Rebecca Aguilar (born 1958), a television commentator, news consultant, social media trainer and freelance reporter in the Dallas area.

Career
Rebecca Aguilar is currently a freelance reporter, television commentator, news consultant, social media columnist and motivational speaker.  Aguilar has worked for several television stations around the country, including KTXD-TV (Dallas) where she was a TV commentator. She has worked as a television reporter at WDHO-TV in Toledo Ohio, KRIS-TV in Corpus Christi, TX, KENS-TV, San Antonio, TX, USA Today on TV in Washington, DC, KPNX-TV in Phoenix, AZ, KNBC-TV in Los Angeles, CA, and KDFW-TV, Dallas, TX.

Her first reporting post in 1981 was at ABC in Toledo. She has won 50 awards and nominations for her journalism work, including several Emmys. Her last Emmy nomination happened in 2014 when she was nominated for her work on the TV show, The Texas Daily.  In 2005, Texas AP named her reporter of the year. The National Association of Hispanic Journalists named her Broadcast Journalist of the Year in 2007, and she has been a member of their board since 2010 as the general at-large officer.

Aguilar was suspended by KDFW-TV, a Fox affiliate, on 16 October 2007 following an interview the previous day with a 70-year-old salvage merchant." Aguilar told Uncle Barky, a media critic in Dallas that the news managers gave her the assignment and approved the interview to air on KDFW, but made her the scapegoat when numerous viewers complained to the station.

She received threats for the report. Although news management assigned her to the elderly man's interview, they would later claim it  was "overly aggressive". Following her firing in March 2008, Aguilar filed a complaint with the Equal Employment Opportunity Commission. She unsuccessfully sued Fox for wrongful dismissal, losing the jury trial in December 2010.

Aguilar continues to freelance in journalism but now has one of the largest Latina virtual groups on Facebook and LinkedIn.  Facebook.

Aguilar has also been recognized with two national social media awards from Latinos in Social Media also known as LATISM. It has  awarded Aguilar in 2011 and 2013 as "Social Network Leader" of the year.  Today Wise Latinas Linked has a following of more than 8,000 women.

Personal life
Aguilar was born in Napoleon, Ohio.

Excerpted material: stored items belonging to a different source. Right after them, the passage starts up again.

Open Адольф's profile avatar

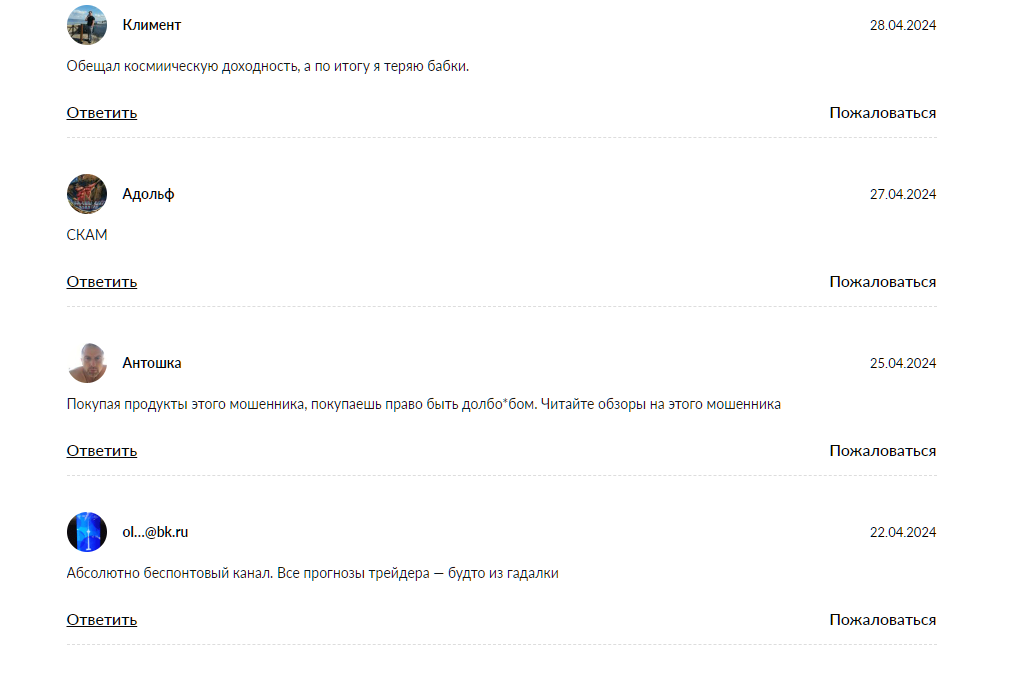(x=87, y=193)
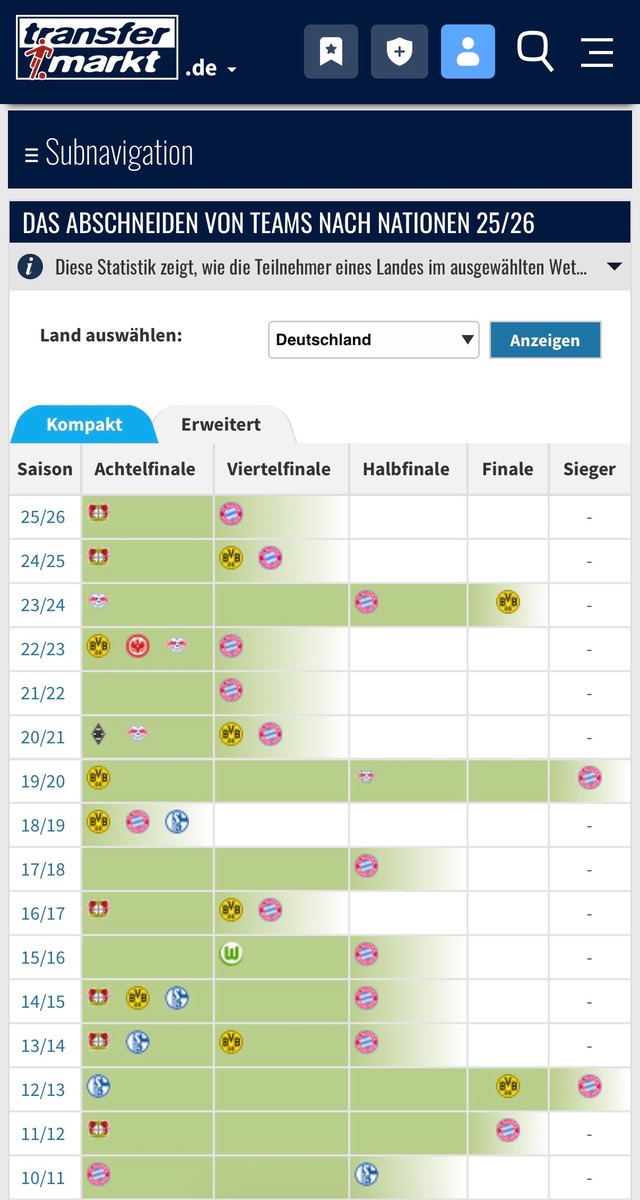Open the .de domain dropdown

pos(211,69)
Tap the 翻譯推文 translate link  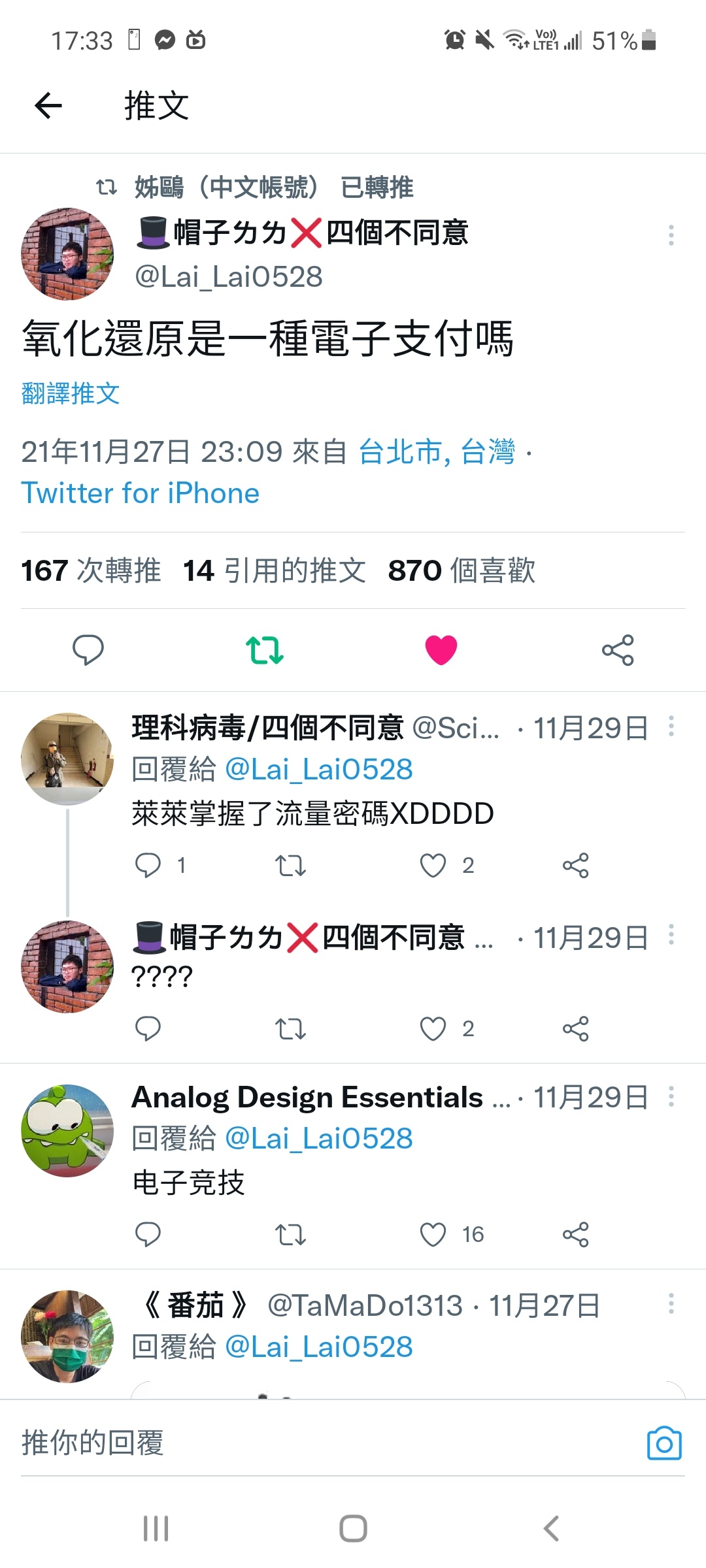pos(71,393)
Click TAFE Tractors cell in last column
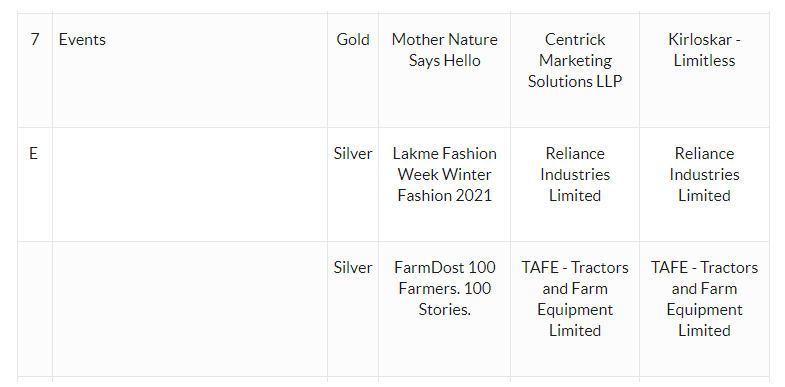The height and width of the screenshot is (387, 785). pyautogui.click(x=704, y=299)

Her parents were undocumented workers who came to this country from Mexico.  Her parents eventually obtained green cards. 

Her father was a union organizer for the United Auto Workers. Her mother became a migrants rights advocate.  Together her parents worked on civil rights issues.

Aguilar graduated from Napoleon High School and got her Communications degree from Bowling Green State University, minoring in journalism.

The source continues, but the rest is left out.